| Document segment |
North Carolina Net Metering 101 – How To Meet Deadline

photo of Duke Energy electric meter with a solar panel in the background

In This Article

As Duke Energy's net metering structure undergoes upcoming changes (effective Oct. 1, we'll talk more about this below), we want to provide more understanding of what net metering is, why it’s important and what the next steps are to make sure you lock in the current net metering structure so that you can benefit from more solar savings.

What is solar net metering?

Net metering is a billing arrangement with an electric utility that allows homeowners and businesses with solar to be credited for the excess energy their solar system produces.

Net metering can vary depending on your location and specific electric utility provider. In this blog, we’ll be focusing on Duke Energy’s net metering structure for North Carolina solar customers. However, the North Carolina Electric Membership Cooperatives have various net metering structures in place as well. With over 20 years of solar installation experience, we are well-versed in these different structures and can assist you in navigating your utility’s specific programs. Rest assured, we will be there to guide you every step of the way. 

a gif showing how a home with solar panels and how energy flows through a meter to the grid and vice versa.
How Duke Energy’s solar net metering works. Source: EnergySage

How does Duke Energy’s net metering work?

Duke Energy’s net metering structure is designed for grid-tied solar systems. The key to net metering is a bi-directional meter. Following the installation of your solar system, Duke Energy will install this special meter, capable of measuring energy production and consumption. Its unique ability to turn both clockwise and counterclockwise enables it to accurately reflect that flow of energy, but you won’t see the meter turning like that since they are all digital now!

| Data shown |
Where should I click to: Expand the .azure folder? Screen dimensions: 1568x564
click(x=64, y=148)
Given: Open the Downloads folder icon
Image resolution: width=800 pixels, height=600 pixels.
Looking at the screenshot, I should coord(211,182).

--

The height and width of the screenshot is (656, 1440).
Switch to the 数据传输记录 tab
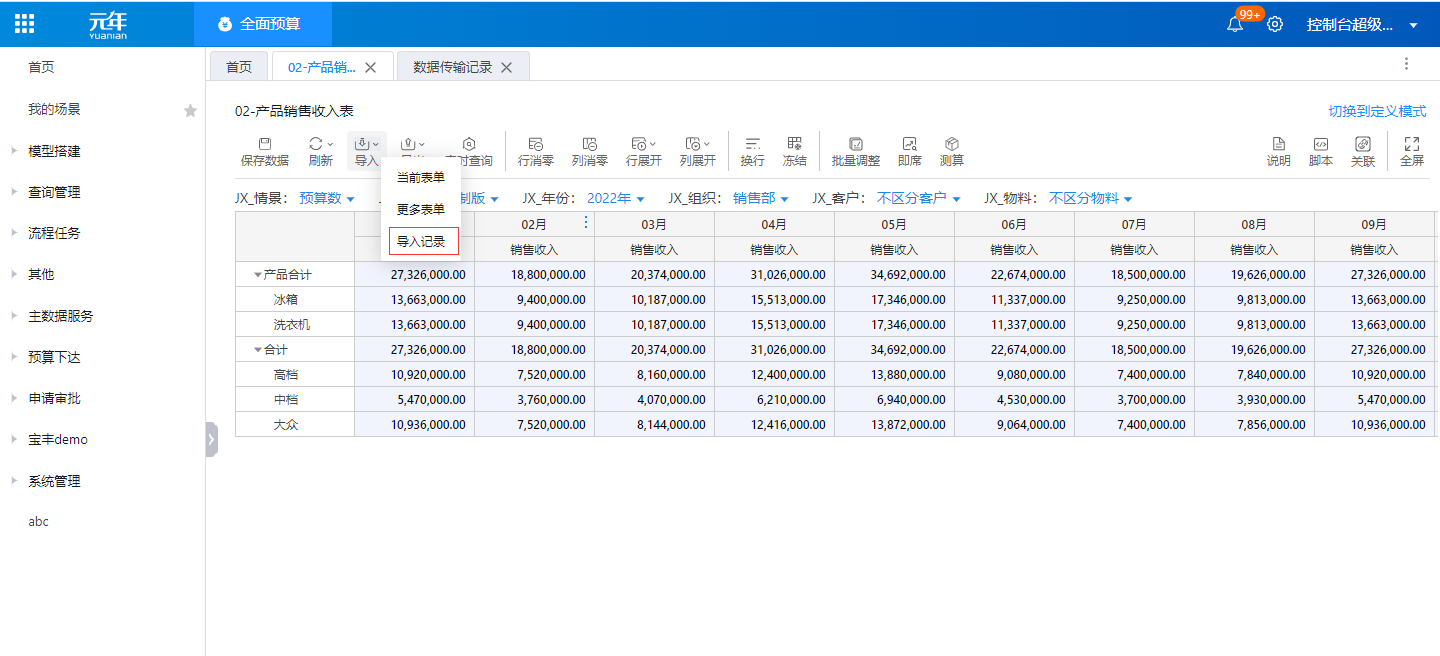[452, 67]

---

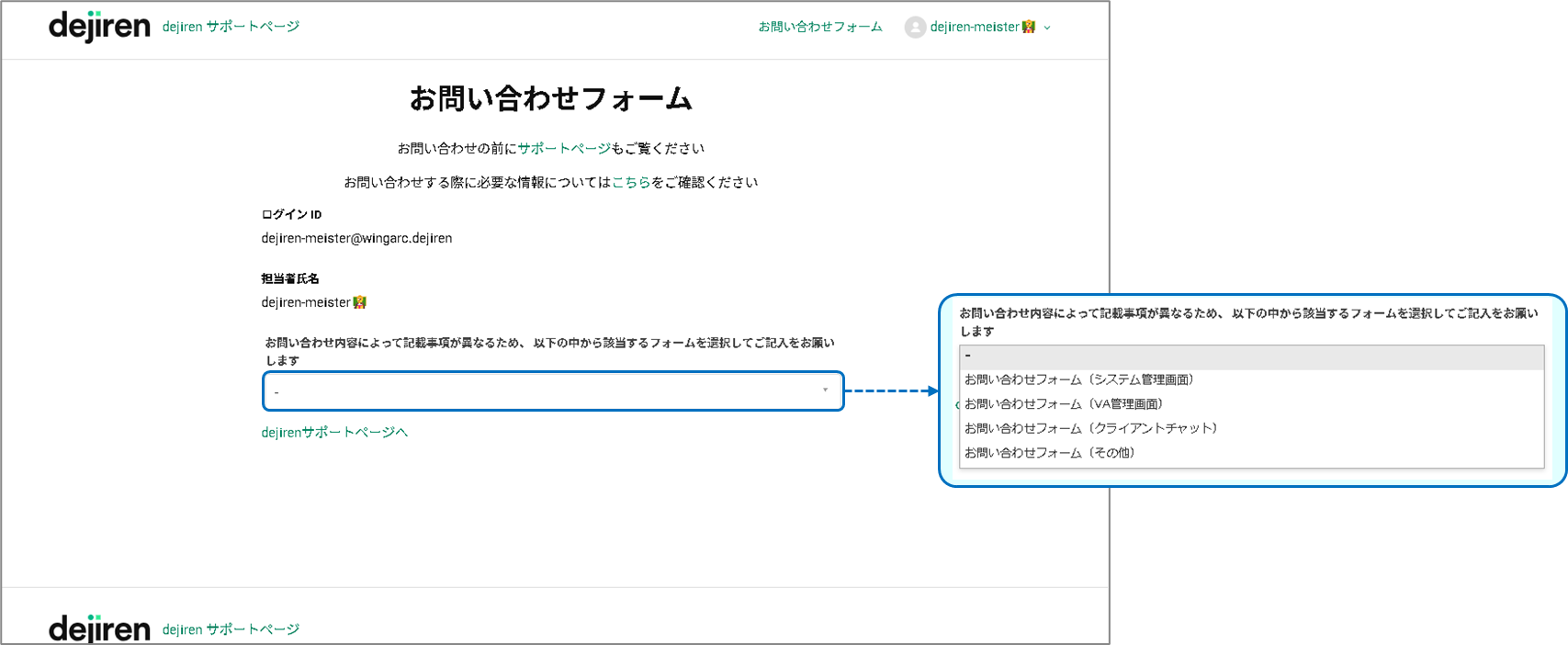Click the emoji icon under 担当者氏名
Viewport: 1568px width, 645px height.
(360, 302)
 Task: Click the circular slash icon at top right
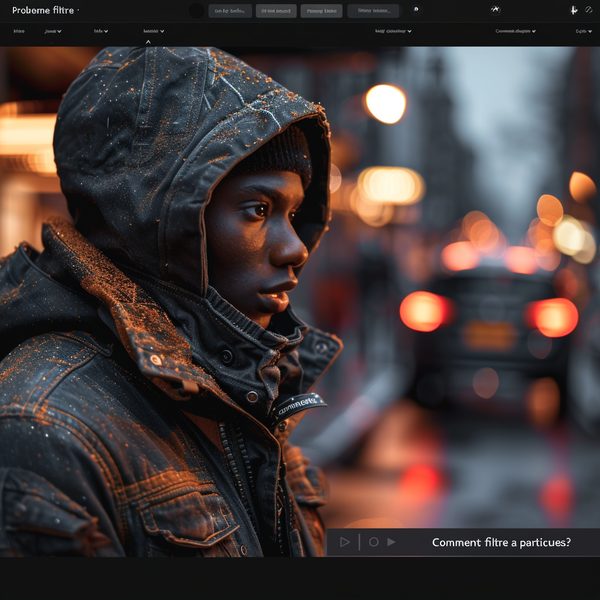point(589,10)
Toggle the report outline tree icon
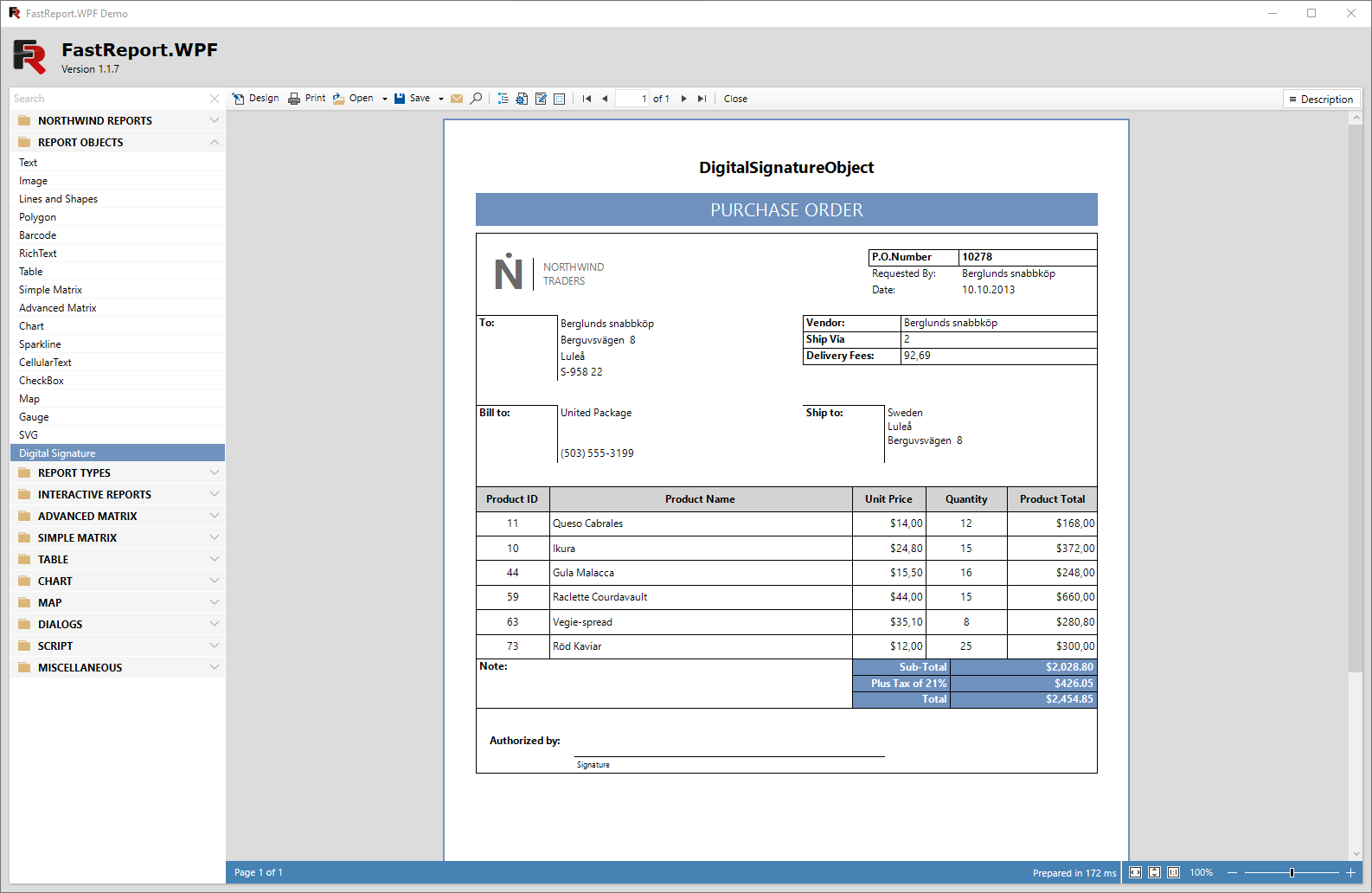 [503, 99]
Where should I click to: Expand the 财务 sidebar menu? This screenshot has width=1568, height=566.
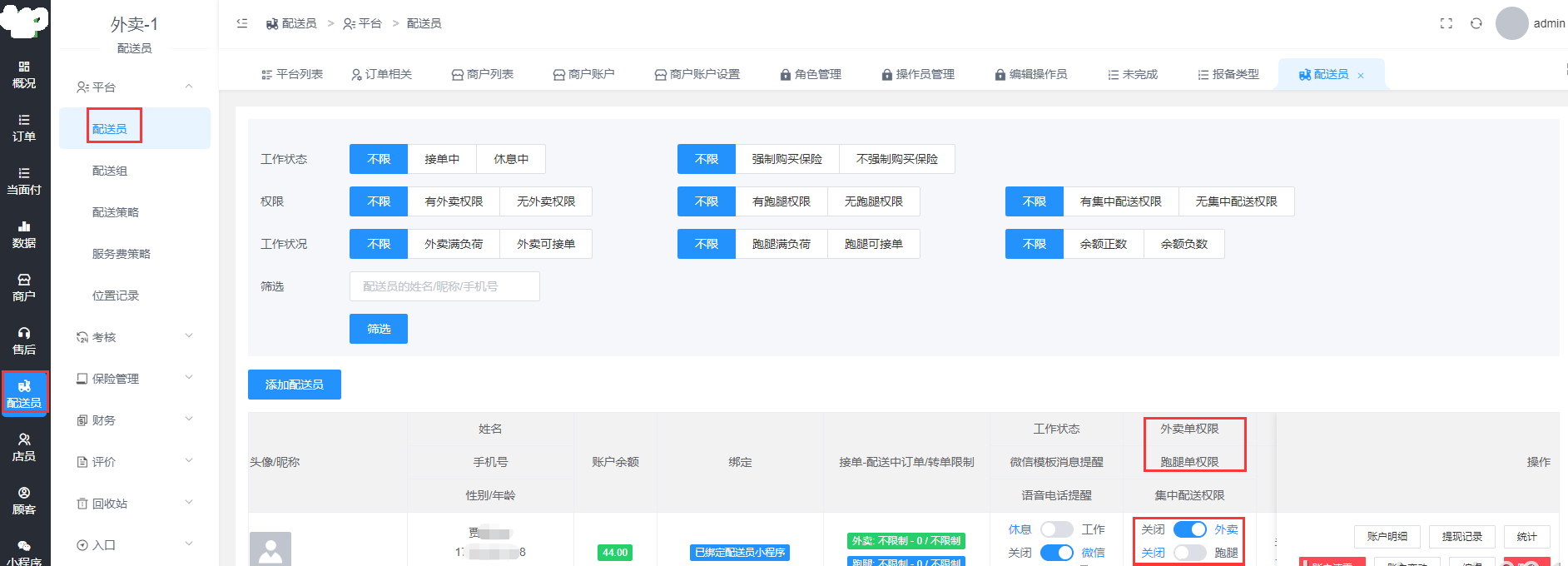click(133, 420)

| Request A |
According to the net metering article, what kind of meter does Duke Energy install after a solar system goes in?
| Request B |
Transcribe the net metering article word for word, starting with "North Carolina Net" and going on through "more solar savings.".

| Worked answer A |
A bi-directional meter that measures both energy production and consumption.

| Worked answer B |
North Carolina Net Metering 101 – How To Meet Deadline

photo of Duke Energy electric meter with a solar panel in the background

In This Article

As Duke Energy's net metering structure undergoes upcoming changes (effective Oct. 1, we'll talk more about this below), we want to provide more understanding of what net metering is, why it’s important and what the next steps are to make sure you lock in the current net metering structure so that you can benefit from more solar savings.